Opinión Nacional

Genealogía del hombre nuevo

La idea moderna del «hombre nuevo» fue esbozada por Rousseau, autor que profesó una fe inquebrantable en la capacidad de los cambios políticos para transformar al ser humano, «sustituyendo en su conducta el instinto por la justicia y dando a sus acciones la moralidad que les faltaba antes» (Contrato social, Libro I, cap. VIII). Simón Bolívar, siguiendo a Rousseau, creyó también en el potencial de ciertos arreglos institucionales para hacer mejor al hombre en el plano ético. Poco se menciona su intento específico de establecer el llamado Poder Moral, presentado al Congreso de Angostura en febrero de 1819 como anexo a su Discurso y parte de su diseño constitucional. Dicho documento pone de manifiesto, a la vez, un apego ingenuo a la posibilidad de acrecentar la virtud ciudadana por medios políticos, así como una férrea disposición a utilizar el adoctrinamiento colectivo como método para moldear conciencias.

Marx y los marxistas dieron forma más acabada a la utopía del hombre nuevo. La aspiración de Marx era que la concreción de la sociedad comunista daría origen a «la resolución definitiva del antagonismo entre el hombre y la naturaleza y entre el hombre y el hombre» (Manuscritos económico-filosóficos de 1844). Es innegable que el pensamiento socialista procura sustentarse sobre un esfuerzo de cambio moral, dirigido a erradicar el egoísmo y hacer del ser humano un ser «bueno» en el sentido cristiano del término. Este anhelo se palpa en algunos escritos de Ernesto Che Guevara, en especial su texto de marzo de 1965, «El socialismo y el hombre en Cuba». En el mismo, y frente a la abrumadora evidencia empírica que le contradecía, Guevara argumentó que «El hombre, en el socialismo, a pesar de su aparente estandarización, es más completo; a pesar de la falta del mecanismo perfecto para ello, su posibilidad de expresarse y hacerse sentir en el aparato social es infinitamente mayor».

El hundimiento del socialismo real, su asfixia de la libertad, y el desengaño en que culminó son asuntos en torno a los cuales pareciera innecesario insistir. No obstante la actual realidad venezolana, y el empeño del régimen chavista en proclamar el socialismo y el renacimiento del «hombre nuevo», nos demuestra tres cosas. Por una parte que el mito socialista siempre resurge de sus cenizas, pues remueve aspectos irracionales de la existencia y se vincula al resentimiento y al deseo de perfección que persigue al espíritu humano. Por otra parte, que la idea de un hombre éticamente bueno, como producto del cambio socialista, es ingrediente clave del mito. Y finalmente que el socialismo proporciona a la ambición de poder una coartada atractiva y un instrumento de concentración del mando. De tal modo que la gradual destrucción de la democracia representativa y de la descentralización, el colapso de la división de poderes, y la agudización del culto a la personalidad que hoy presenciamos en Venezuela se ajustan a la quimera socialista. El socialismo del siglo XXI es, al menos en alguna medida, una cortina de humo que oculta el avance autocrático.

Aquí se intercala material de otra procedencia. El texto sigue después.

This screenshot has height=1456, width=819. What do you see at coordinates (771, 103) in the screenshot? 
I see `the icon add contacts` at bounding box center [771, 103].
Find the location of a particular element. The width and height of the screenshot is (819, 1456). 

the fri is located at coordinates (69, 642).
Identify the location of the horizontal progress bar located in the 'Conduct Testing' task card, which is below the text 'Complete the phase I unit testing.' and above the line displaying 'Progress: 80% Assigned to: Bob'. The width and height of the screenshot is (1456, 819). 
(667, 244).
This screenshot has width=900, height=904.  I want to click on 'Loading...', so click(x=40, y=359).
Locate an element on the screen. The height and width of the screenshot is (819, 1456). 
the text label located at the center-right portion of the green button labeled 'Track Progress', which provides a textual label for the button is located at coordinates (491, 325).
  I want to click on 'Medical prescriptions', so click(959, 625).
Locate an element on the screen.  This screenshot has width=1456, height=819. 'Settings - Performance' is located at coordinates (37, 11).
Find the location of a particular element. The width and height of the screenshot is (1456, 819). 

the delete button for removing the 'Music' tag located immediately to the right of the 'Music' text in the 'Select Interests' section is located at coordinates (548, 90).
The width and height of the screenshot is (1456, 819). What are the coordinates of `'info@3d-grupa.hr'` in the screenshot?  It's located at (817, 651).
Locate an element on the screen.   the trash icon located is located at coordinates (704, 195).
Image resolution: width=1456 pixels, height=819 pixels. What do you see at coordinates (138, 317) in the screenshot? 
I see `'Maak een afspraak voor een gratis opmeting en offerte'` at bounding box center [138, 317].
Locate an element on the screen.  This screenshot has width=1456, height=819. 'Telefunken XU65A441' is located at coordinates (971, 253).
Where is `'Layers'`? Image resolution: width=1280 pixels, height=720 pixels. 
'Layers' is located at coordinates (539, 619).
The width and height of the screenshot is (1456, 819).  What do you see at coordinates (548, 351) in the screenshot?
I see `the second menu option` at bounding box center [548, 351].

Los documentos emitidos por los voceros ideológicos del régimen «bolivariano y socialista», sus declaraciones a los medios de comunicación y escasos artículos y ensayos revelan un enorme vacío intelectual, pues su contenido no va más allá de las exhortaciones moralizantes a las que se hizo tan adicto el Che Guevara, y que hacen suspirar todavía a algunos espíritus románticos. En segundo lugar se expresa en estos textos el ánimo predicador que estimula a los pregoneros del hombre nuevo. A la manera de cruzados resurrectos quieren combatir el egoísmo. De allí que el temple del mensaje sea cuasi-religioso, y no cabe extrañarse de que el caudillo venezolano, principal emisario de la buena nueva, se compare con frecuencia a Jesucristo y asuma su proyecto político como una especie de apostolado. Por último, el mito del Socialismo del siglo XXI elude a rajatabla una confrontación honesta y crítica con la evidencia de fracaso histórico que suministra el socialismo real del siglo XX.

Son claros los motivos para ello. Lo que la trágica experiencia de la Unión Soviética, de sus naciones satélites en Europa oriental, de la China maoísta, Corea del Norte y Cuba demostró es que lejos de crear un hombre nuevo el socialismo aplasta la libertad y produce seres moralmente disminuidos, que no extirpan el egoísmo sino que lo atenazan en sus almas deviniendo esclavos de la represión colectivista. La pretensión de hacer moralmente mejor al ser humano luce noble en teoría, mas convertida en proyecto político desemboca inevitablemente en opresión. El «hombre superior» de los nazis enarbolaba una moral pagana, en tanto que el «hombre nuevo» socialista remeda y distorsiona un ideal de santidad. Su consecuencia práctica es la misma: servir de pretexto al drama del poder total.